Source extract:
----------------------------------------
Re: Efficient and effective fsync during commit

From: Stefan Fuhrmann <stefan.fuhrmann_at_wandisco.com>
Date: Fri, 12 Jun 2015 14:11:13 +0200

On Fri, May 29, 2015 at 6:23 PM, Ivan Zhakov <ivan_at_visualsvn.com> wrote:

> On 29 May 2015 at 18:55, Stefan Fuhrmann <stefan.fuhrmann_at_wandisco.com>
> wrote:
> > On Fri, May 29, 2015 at 4:14 PM, Ivan Zhakov <ivan_at_visualsvn.com> wrote:
> >> On 28 May 2015 at 20:47, Stefan Fuhrmann <stefan.fuhrmann_at_wandisco.com>
> wrote:
> >>> Hi all,
> >>>
> >>> Most of us would agree that way we fsync FS changes
> >>> in FSFS and FSX is slow (~10 commits / sec on a SSD,
> >>> YMMV) and not even all changes are fully fsync'ed
> >>> (repo creation, upgrade).
> >>>
> >> The first question is it really a problem?
> >
> > Recently, we had customers wondering why their servers
> > wouldn't serve more than 20 commits/s (even on enterprise
> > SSDs and with various OS file system tuning options).
> > With QA bots constantly creating snapshots and tags,
> > there isn't too much head room anymore.
> >
> Ack. Was it Windows or Linux?
>

I do not know. My guess would be some Unix.

> >> I mean that usually commits
> >> are not that often. They are maintenance tasks like 'svnadmin load'
> >> that perform commits very often, but it could be fixed with
> >> '--fsfs-no-sync' option to 'svnadmin load' like we had for BDB.
> >
> > That would be a workable approach. Adding a bunch
> > of if statements.
> Something like 5-15..
>

Sure. It's not impossible to do but not exactly a
local change either. I'd rather centralize the fsync
management before adding switches to it.

> > It would not help for svnsync, though.
> Agree. We could expose this option in fsfs.conf, like we had in BDB
> but it would dangerous for production use even with properly power
> loss protected hardware.
>

It's hard to say where to put that option. Could be
per operation or per storage / repo. The latter implies
that a server config option would also be a possibility.
----------------------------------------
Material provided:
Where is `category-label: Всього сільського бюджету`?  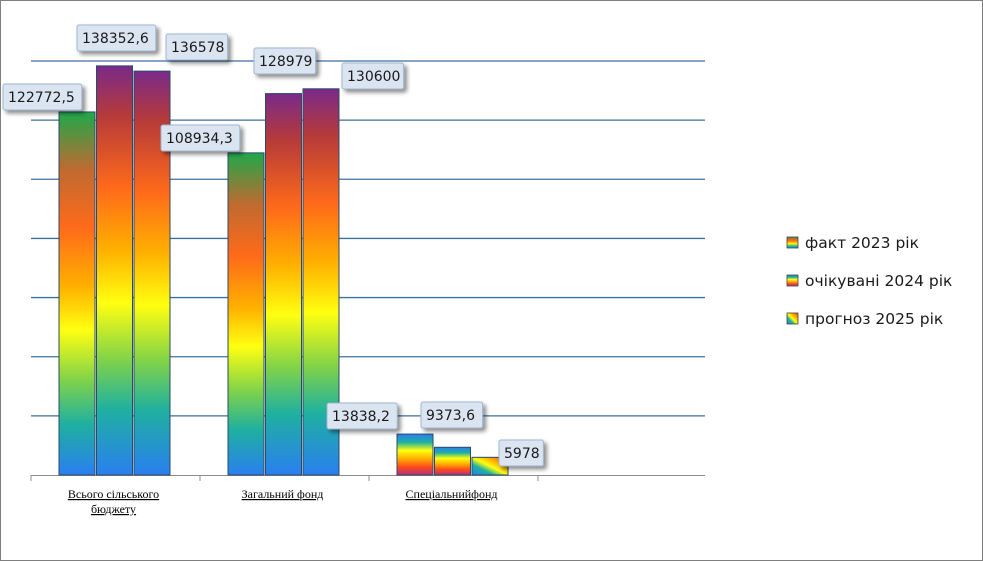 category-label: Всього сільського бюджету is located at coordinates (114, 502).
----------------------------------------
Apply what you read:
1. Answer these from the fsync thread:
(a) What commit rate per second did customers find their servers would not go beyond?
(b) What option for 'svnadmin load' is suggested, like the one used for BDB?
(c) Which file could expose that option, as was done in BDB?
2. Reproduce word for word the part of the fsync thread starting with "Sure. It's not" and going on through "loss protected hardware.".
3. Put this sentence from the fsync thread into Spanish: "I'd rather centralize the fsync management before adding switches to it."

Answers in order:
1.
(a) 20 commits per second.
(b) '--fsfs-no-sync'.
(c) fsfs.conf.

2.
Sure. It's not impossible to do but not exactly a
local change either. I'd rather centralize the fsync
management before adding switches to it.

> > It would not help for svnsync, though.
> Agree. We could expose this option in fsfs.conf, like we had in BDB
> but it would dangerous for production use even with properly power
> loss protected hardware.

3. Preferiría centralizar la gestión de fsync antes de añadirle opciones.